Ketegangan antara Amerika Serikat (AS) dan Iran kembali memuncak menjelang berakhirnya masa gencatan senjata pada Rabu (22/4/2026). Kedua negara memberikan sinyal kuat untuk kembali ke jalur peperangan melalui pernyataan resmi yang bernada ancaman.
Dilansir dari Kompas, hubungan diplomatik kedua pihak memburuk setelah Teheran menuduh Washington tidak menunjukkan keseriusan dalam proses negosiasi. Isyarat bentrokan fisik ini muncul seiring dengan habisnya periode tenang yang sebelumnya sempat disepakati.
Esmaeil Baghaei selaku Juru bicara Kementerian Luar Negeri Iran melemparkan kritik tajam terhadap sikap Pemerintah AS. Baghaei menilai posisi Amerika Serikat selama meja perundingan tidak konsisten dan cenderung merugikan proses perdamaian.
Pemerintah Iran memberikan peringatan keras bahwa mereka akan mengambil langkah drastis jika tekanan terus berlanjut. Teheran mengancam bakal menutup total akses Selat Hormuz apabila pihak AS bersikeras menerapkan blokade terhadap wilayah mereka.
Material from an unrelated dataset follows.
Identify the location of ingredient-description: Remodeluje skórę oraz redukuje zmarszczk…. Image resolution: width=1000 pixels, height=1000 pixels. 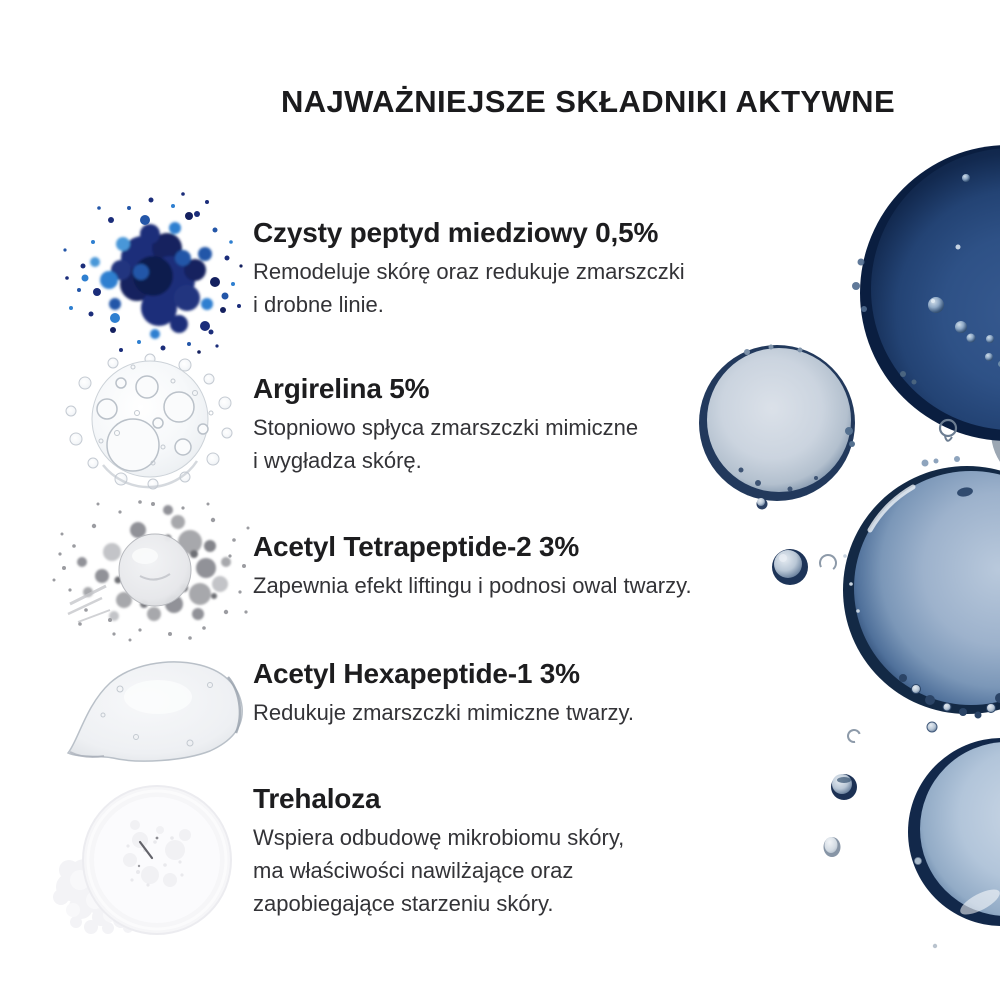
(503, 288).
Lebih lanjut, Baghaei menegaskan bahwa perundingan baru tidak akan terjadi sebelum ada kesepahaman mendasar. Iran memilih untuk memprioritaskan kepentingan nasional mereka dalam menentukan kebijakan luar negeri ke depan.
"Kata-kata dan tindakan mereka tidak konsisten dan Iran akan mengambil kebijakan yang diperlukan dengan pertimbangan hati-hati demi kepentingan dan prioritas nasional mereka," kata Baghaei dikutip PressTV.
Di sisi lain, Presiden Amerika Serikat Donald Trump memberikan tanggapan yang agresif terkait berakhirnya periode gencatan senjata. Trump secara terbuka mengancam akan melakukan serangan udara ke wilayah Iran jika persyaratan dari pihaknya tidak dipenuhi.
Tuntutan utama yang diajukan oleh Gedung Putih adalah penghentian total program nuklir yang dijalankan oleh Iran. Hal ini menjadi syarat mutlak bagi AS jika ingin membicarakan kesepakatan damai lebih lanjut.
"Banyak bom yang akan dijatuhkan (setelah gencatan senjata)," kata Donald Trump dikutip PBS.
Kendati menunjukkan sikap keras, Donald Trump mengungkapkan bahwa pihaknya masih membuka satu jalur komunikasi cadangan. AS diketahui telah mengirimkan delegasi khusus ke Pakistan sebagai langkah antisipasi jika ada peluang negosiasi mendadak.
Utusan khusus yang dikirim meliputi Steve Witkoff dan menantu Trump, Jared Kushner, yang bertolak menuju Islamabad. Hingga saat ini, pihak Iran masih belum memberikan konfirmasi terkait rencana pengiriman delegasi serupa ke wilayah Pakistan.